Problem description:
Beginning with the line that contains "Task: Open Nola, A RHP player name" and ending with the line that contains "the Jiraphat Roemsri", reproduce the lines of the entries below exactly, omitting pictures.

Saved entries
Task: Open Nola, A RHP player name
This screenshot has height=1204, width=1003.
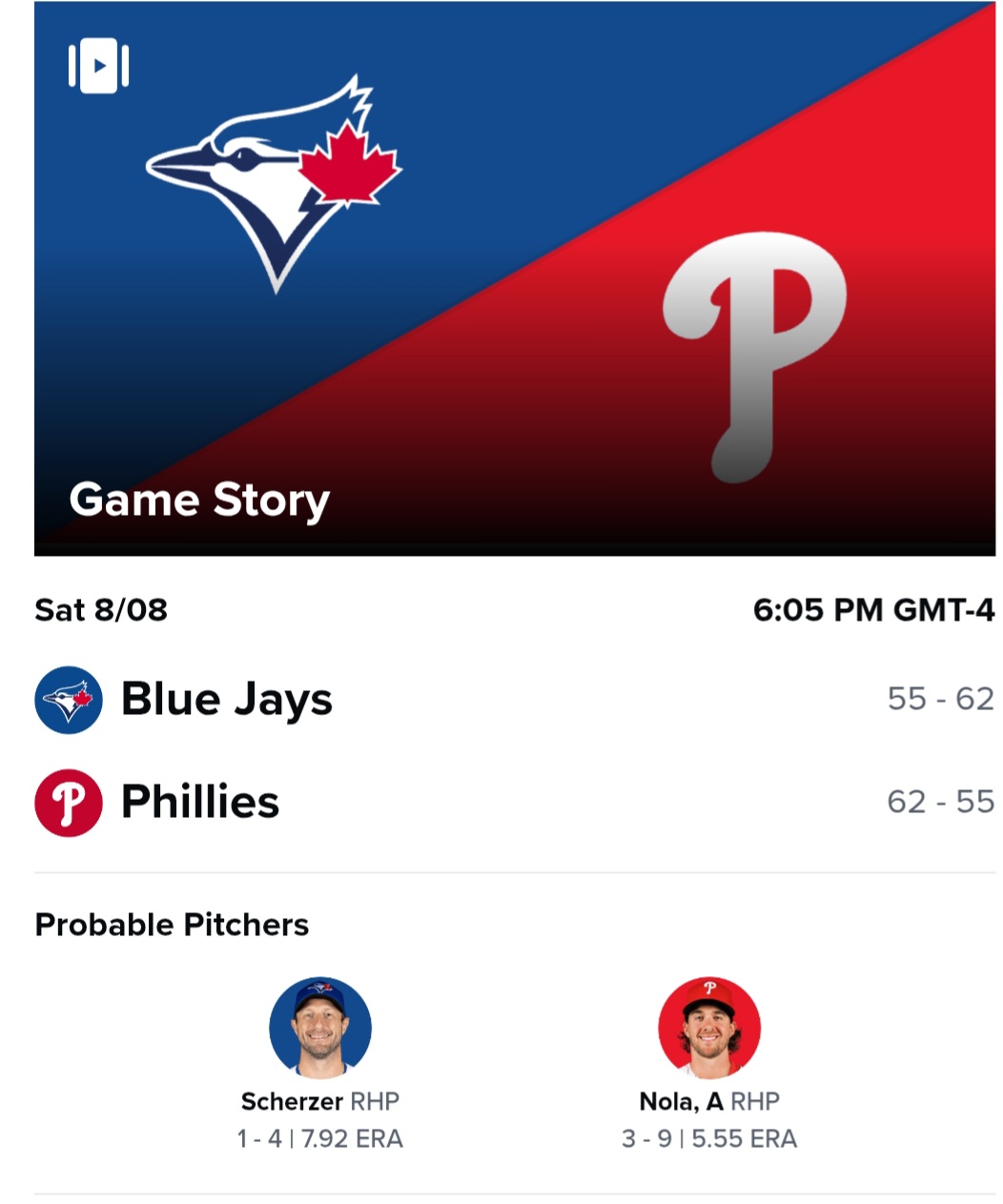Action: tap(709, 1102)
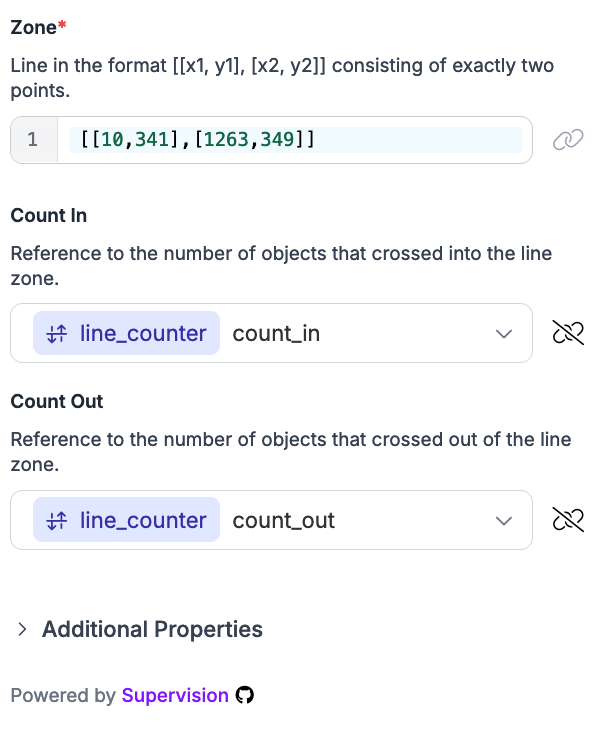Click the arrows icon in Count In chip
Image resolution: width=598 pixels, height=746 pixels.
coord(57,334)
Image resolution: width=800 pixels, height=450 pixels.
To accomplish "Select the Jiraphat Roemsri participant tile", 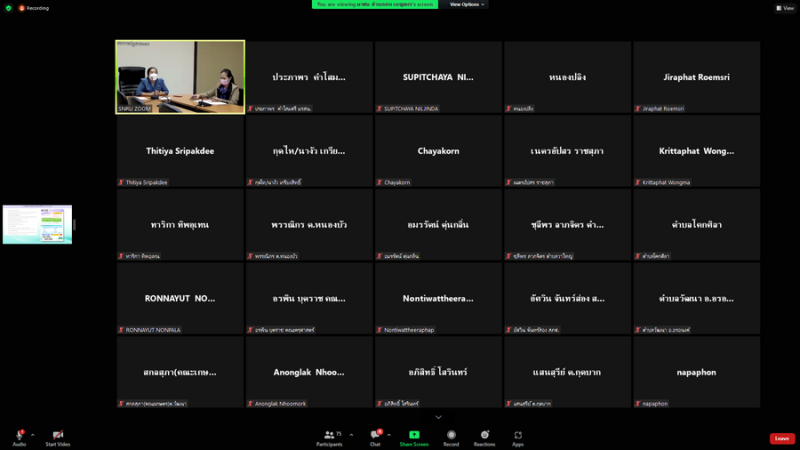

==

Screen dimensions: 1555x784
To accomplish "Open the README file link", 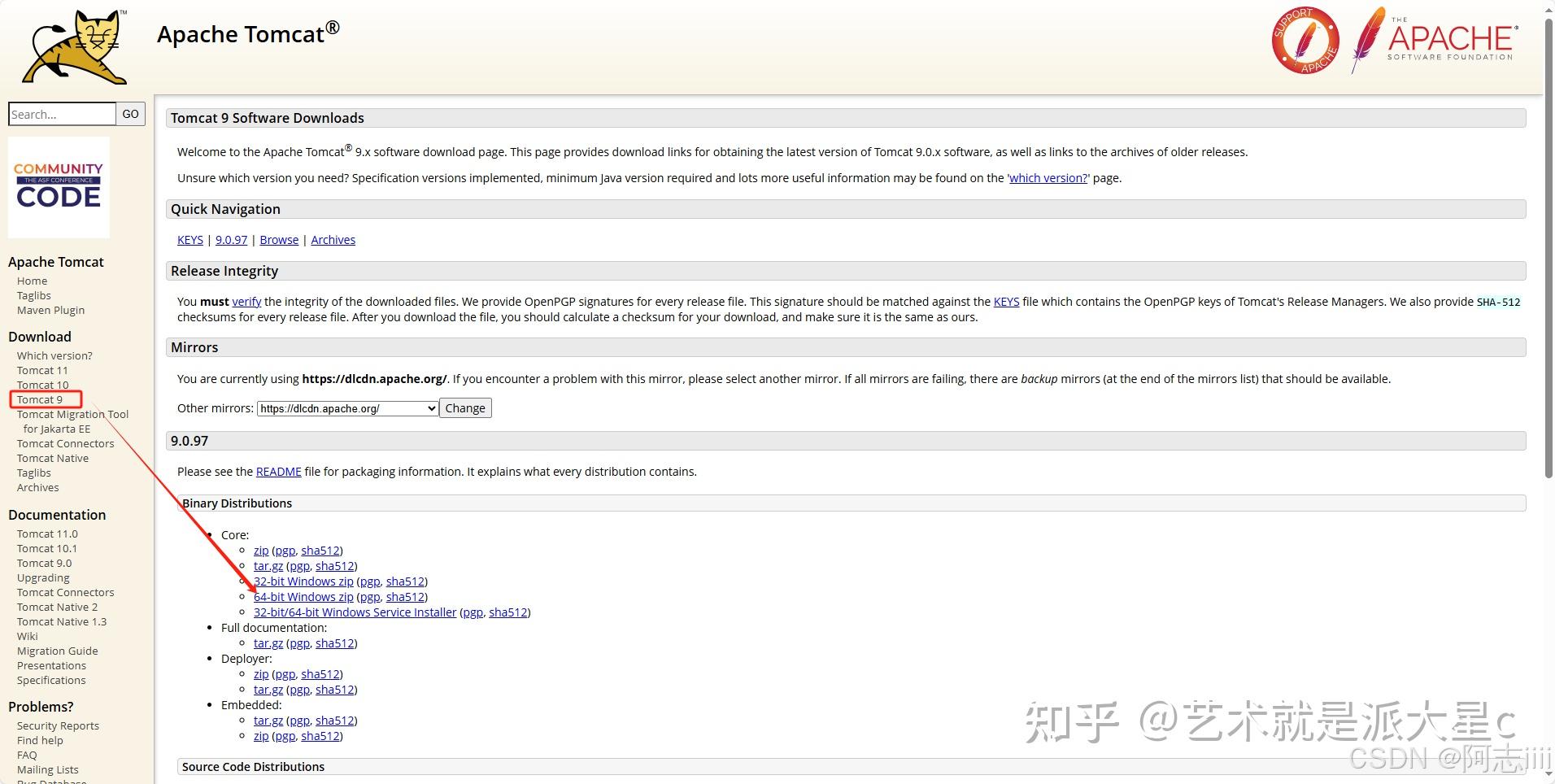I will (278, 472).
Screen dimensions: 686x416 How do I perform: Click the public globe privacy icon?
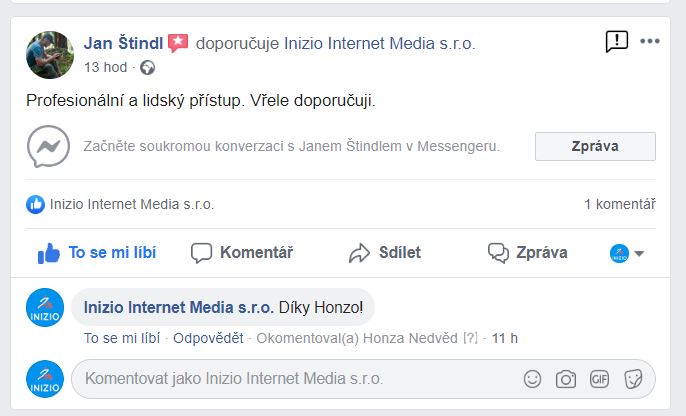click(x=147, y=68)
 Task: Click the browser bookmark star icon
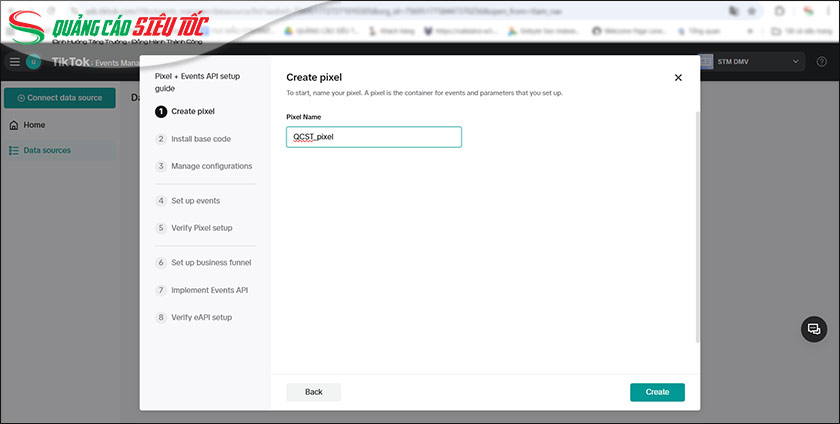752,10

Completed task:
Task: Open Nola, A RHP player name
This screenshot has height=1204, width=1003.
Action: tap(709, 1102)
Click the arrows icon in Count In chip
Image resolution: width=598 pixels, height=746 pixels.
coord(57,334)
Image resolution: width=800 pixels, height=450 pixels.
To accomplish "Select the Jiraphat Roemsri participant tile", 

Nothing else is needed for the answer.